All the United Nations’ agencies are marking 16 days of activism against gender-based violence (GBV). The program began on November 25th, the International day of the elimination of abuse against women and will end on December 10th which marks human rights day.
This is an annual international campaign that is implemented in accordance with the particularities of each country under the overarching umbrella of the UN.
In Egypt the articulation and implementation of the set goal of ending GBV is orchestrated with various governmental institutes, and through close cooperation with the National Council for Women (NCW). The organization has spearheaded efforts to protect and empower Egyptian women.
What I find most promising about this year’s campaign is that there is a genuine understanding that violence against women isn’t simply a female issue, but has diverse repercussions that impacts society as a whole.

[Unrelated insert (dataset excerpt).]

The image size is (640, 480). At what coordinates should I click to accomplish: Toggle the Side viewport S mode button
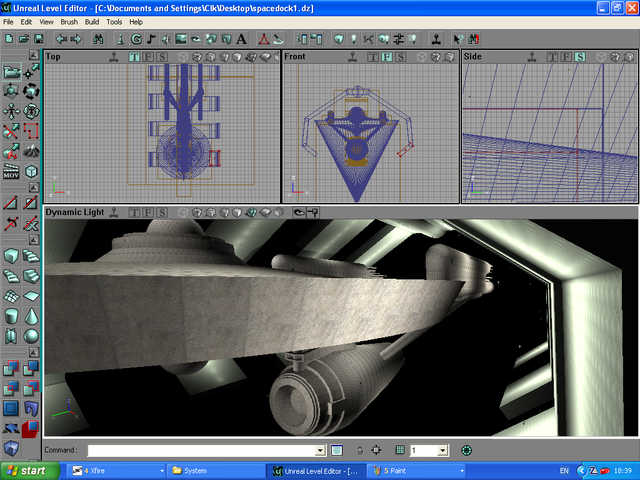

Accordingly, a strategy to end GBV and establish gender equality must be a holistic one with the involvement of multiple stakeholders. They can provide support and restitution for the abused victim.
These organizations can also provide opportunities for abused women to take back control of their lives robbed from the toll of abuse. This is evident in the direction of the plethora of activities happening across the country over the 16 days.
I’ve spoken to members of the World Health Organization (WHO) Representative Office in Egypt who iterated their enthusiasm to provide solutions along with other UN agencies in addressing existing abuse. This includes offering a network of medical support.
The involvement of the WHO in addressing GBV stems from the understanding that along with social problems that exacerbate abuse, there needs to be comprehensive legislative amendments and cultural attunement about the many disparities affecting women.
In the case of physical violence, whether it is inflicted by a partner or sadly through the pervasive and illegal procedure of Female Genital Mutilation (FGM), medical staff are on the frontline dealing with cases of abuse. These workers are in the perfect position to recognize the abuse and provide suitable support for the victim.
The fact that COVID-19 lockdowns exacerbated GBV is well-documented globally. The situation limited women’s access to support networks that could have otherwise offered assistance. While successfully reducing the spread of the virus it increased the level of isolation for abused women leaving them with few viable options for support.
Yet one specifically vulnerable group of women who were subjected to compounded violence were medical staff.
“Seventy percent of health workers are women and almost 90 percent of those 70 percent are nurses and midwives. During the COVID-19 pandemic, the majority of health workers, especially women, have been exposed not only to infection but also to violence while doing their job.” Representative of WHO in Egypt and Head of Mission, Dr. Naema Al Gasseer said to me.
Health workers, and predominantly women in Egypt are best suited to identify signs of abuse because in many cases they have suffered themselves and can empathize with the victims.
Dr. Naema added “WHO Country Office in Egypt has been working with student professional health associations in close collaboration with nursing and medical students to raise awareness on gender-based violence through trainings and dialogues in different governorates. Let’s work together and unite to end violence against women and girls.”
It is through this spirit of togetherness that GBV is being tackled in Egypt with awareness campaigns, legislative improvements and the provision of essential medical assistance that women and girls are receiving the support needed to get their lives back on track.
Gender-based violence is an abhorrent violation of human right’s violation that doesn’t get the same public attention that other social issues receive. A factor for this is due to the fact that it mostly occurs privately behind closed doors. When it happens in public such as in cases with health workers, women fail to either report the abuse or find satisfactory measures that can ensure that it doesn’t occur again.
Some women don’t wish to relive the violence or feel the dread of humiliation or fear from speaking up. It might aggravate the abuse and jeopardize their lives in the process.
Training first line respondents to detect signs of abuse and offer physical, emotional and legal support by referring victims to adequate services is a step in the right direction that can help eliminate violence against women and give them the opportunity to speak up without being shackled with fear.